WHAT IS EXPECTED: Output only the lines of the entries that follow, starting at the one with "Widerrufsrecht (498, 2201)" and running down to the one with "Bewertungen (492, 2098)", both included and unchanged.
__________
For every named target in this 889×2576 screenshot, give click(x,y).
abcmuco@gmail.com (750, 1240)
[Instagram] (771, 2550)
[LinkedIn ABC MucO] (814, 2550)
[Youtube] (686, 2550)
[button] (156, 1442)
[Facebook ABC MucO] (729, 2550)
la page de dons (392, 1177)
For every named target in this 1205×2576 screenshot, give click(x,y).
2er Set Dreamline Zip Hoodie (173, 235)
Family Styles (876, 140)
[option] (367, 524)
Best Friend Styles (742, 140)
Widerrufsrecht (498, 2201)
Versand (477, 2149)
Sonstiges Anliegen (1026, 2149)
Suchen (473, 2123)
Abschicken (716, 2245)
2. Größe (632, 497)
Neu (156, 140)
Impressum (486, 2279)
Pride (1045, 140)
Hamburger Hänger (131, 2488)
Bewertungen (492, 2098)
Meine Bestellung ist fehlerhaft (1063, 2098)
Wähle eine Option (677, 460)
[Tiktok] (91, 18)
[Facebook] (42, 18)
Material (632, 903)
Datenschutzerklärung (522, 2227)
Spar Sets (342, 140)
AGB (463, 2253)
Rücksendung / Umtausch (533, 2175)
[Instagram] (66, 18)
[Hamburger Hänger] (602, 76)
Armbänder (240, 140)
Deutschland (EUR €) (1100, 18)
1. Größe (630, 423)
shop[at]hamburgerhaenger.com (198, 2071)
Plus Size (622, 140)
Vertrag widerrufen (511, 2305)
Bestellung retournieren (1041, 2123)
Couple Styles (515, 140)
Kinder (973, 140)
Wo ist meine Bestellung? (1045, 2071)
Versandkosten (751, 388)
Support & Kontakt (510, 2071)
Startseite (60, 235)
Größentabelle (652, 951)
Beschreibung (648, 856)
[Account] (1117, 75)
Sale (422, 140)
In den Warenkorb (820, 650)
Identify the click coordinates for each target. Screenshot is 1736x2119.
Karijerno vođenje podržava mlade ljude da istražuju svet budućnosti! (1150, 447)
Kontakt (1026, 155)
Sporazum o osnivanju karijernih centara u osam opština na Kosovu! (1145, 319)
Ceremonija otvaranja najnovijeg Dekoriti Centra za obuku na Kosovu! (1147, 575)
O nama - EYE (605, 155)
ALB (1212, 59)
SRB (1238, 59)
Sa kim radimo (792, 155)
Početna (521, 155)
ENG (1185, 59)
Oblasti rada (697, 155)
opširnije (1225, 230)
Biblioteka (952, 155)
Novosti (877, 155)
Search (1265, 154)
__________
ANSWER FOR THIS EXERCISE:
Widerrufsrecht (498, 2201)
Versand (477, 2149)
Sonstiges Anliegen (1026, 2149)
Suchen (473, 2123)
Abschicken (716, 2245)
2. Größe (632, 497)
Neu (156, 140)
Impressum (486, 2279)
Pride (1045, 140)
Hamburger Hänger (131, 2488)
Bewertungen (492, 2098)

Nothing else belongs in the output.